There is a lot to address with each of these mistaken beliefs.
This behavior behind a power struggle can make us feel challenged, threatened, defeated and determined.
Determined to break our kid until he or she gets it.
And so we most often react by doing one of four things.
1) We fight back. This just intensifies the power struggle.
2) We give in. This make us doormats and our kids now know they can take advantage of us if they are persistent enough.
3) We say to ourselves, I’ll make you. More power struggles ensue.
4) We engage in getting to be right wars. Again, the power struggle gets more intense.
We may dominate in the short run. But the behavior will return.
And what we are doing in essence is rather than catching an arsonist, we are repeatedly putting out fires.
We aren’t looking for what is causing the fires.
We’re just dealing with them once they occur.
So what can we do differently?
We can respond in a different way.
And we can think about the message our kids are really trying to give us.
Although it may feel this way, when your kids defy you, they aren’t necessarily saying Go f*ck yourself.
There is a really good chance they are trying to say to you, Let me help and Give me choices.
Rather than fighting back or giving in or not stopping until our kids get it and we make them, we can do something else that will not only help to put out the fires, but to also change our kids’ mistaken beliefs about what they need to do in order to feel a sense of belonging and importance.
The next time you find yourself heading into a power struggle, consider trying some of these strategies instead:
- Put yourself in a time out. Take yourself out of the conflict. Give yourself time to calm down.
- Acknowledge that you can’t make your kid do something, and instead, ask for help. I can’t make you unload the dishwasher, but I would really appreciate your help.
- Be kind AND firm.
- Validate feelings. I know you want to eat ice cream, AND we are not having dessert tonight.
- Show understanding. I can totally understand not wanting to put your clothes away, AND it needs to be done before you watch television.
- Make agreements in advance. I know you don’t want to fold your laundry, AND what was our agreement?
- Redirect! You don’t want to take a bath AND let’s do it together. Want to race to the bathroom?
- Allow them to make a choice and then decide what you will do and follow through. I know you want to keep playing Minecraft on the iPad AND you’ve had your five minute warning and time is up. You can turn it off now, or it will be put in my closet until next weekend when you can try again.
- Offer a limited choice. Do you want to brush your teeth before you put your pajamas on, or after? You decide.
- Let routines (rather than you) be the boss. If you have a routine chart, this is when you ask them, What is the next thing on your routine chart you need to do when you get home from school?
- Get help from your child. Ask him/her what would be reasonable in this situation? What are reasonable limits? How much time do you think you will need to get ready for bed? What do you think is reasonable? What time should we start the routine so you can be in bed by 8:00? When your child is involved in determining how much time he/she needs, he will feel like he is a part of the process.
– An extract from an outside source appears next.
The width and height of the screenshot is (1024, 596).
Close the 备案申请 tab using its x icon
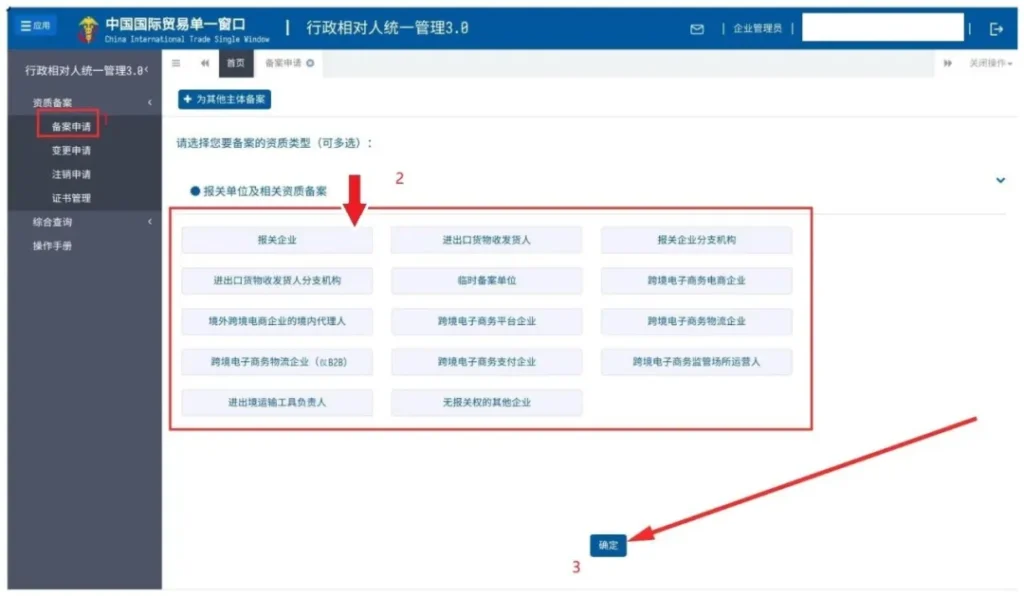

These are just some of the things you can try to get to the root of the problem, rather than repeatedly (and unsuccessfully) dealing with just the tip of the iceberg.
Just like anything, a change in your approach will take being mindful of how you are reacting to situations and then it will take practice.
But the more you practice, the more automatic your new reactions will become.
And once your reactions change, so will your children’s behavior.